Reporters asked Thomas about the 13th, 14th and 15th Amendments that effectively ended slavery and made all humans equal under the eyes of the law; they weren’t in the original Constitution. “Well, that was before Tony Scalia and I were on the job, protecting the true intentions of the white, elitist land owners who are no long dead that started this country. Also, they didn’t say anything about butt sex havers getting to be married. Just sayin’.”

One reporter from The Port Huron Lance and Chain asked Thomas just how often he thinks or talks about gay sexual intercourse. “Only as often as Tony and I have a chance to. I mean, you just can’t go anywhere these days without getting hit right in the face with it,” Thomas said, “the gay thing. I mean, did you see a bunch of black people marching, demonstrating, holding up signs, waving their blackness in everyone’s faces during the Civil Rights movement as some kind of way to confront Americans about something they were trying to just quietly ignore and sweep under the rug,” asked Thomas to the ether.

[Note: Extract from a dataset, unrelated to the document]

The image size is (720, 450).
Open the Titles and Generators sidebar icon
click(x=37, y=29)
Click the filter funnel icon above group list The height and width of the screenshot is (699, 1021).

“If Tony and I don’t discuss butt sex,” said Thomas as he was selecting a box of wine to bring to Scalia’s house that evening, “then all the talk of gay marriage will focus on the wrong things.” When asked what those “wrong things” are, in Thomas’ mind, he paused for a moment and then said, “You know, like they’ll keep talking about they’re no different than us on the inside. They’ll keep saying things like ‘we can’t help who we are’ and stuff. They’ll make their argument based on logic and reasoning, not fear mongering and theocratic rhetoric about going to Hell in a hand basket. They’ll focus on everything except what is the most important, driving issue that both Justice Scalia and I can’t quite stop talking about, focusing on, and having long, late-night sessions with each other to draw crude stick figure renderings of positions we’d like to try one day if we weren’t so afraid and culturally programmed to be weird about it.”

“Butt sex?” asked the press pool in near unison.

“Yes. Butt sex. Butt sex all day, every day. Now if you’ll excuse me, I’m late for an — appointment — with Justice Scalia to discuss this very topic in hard, unrelenting ways.” Justice Thomas selected his box of wine, took it and his new robes to the cashier, and paid. Justice Scalia was not available for immediate comment.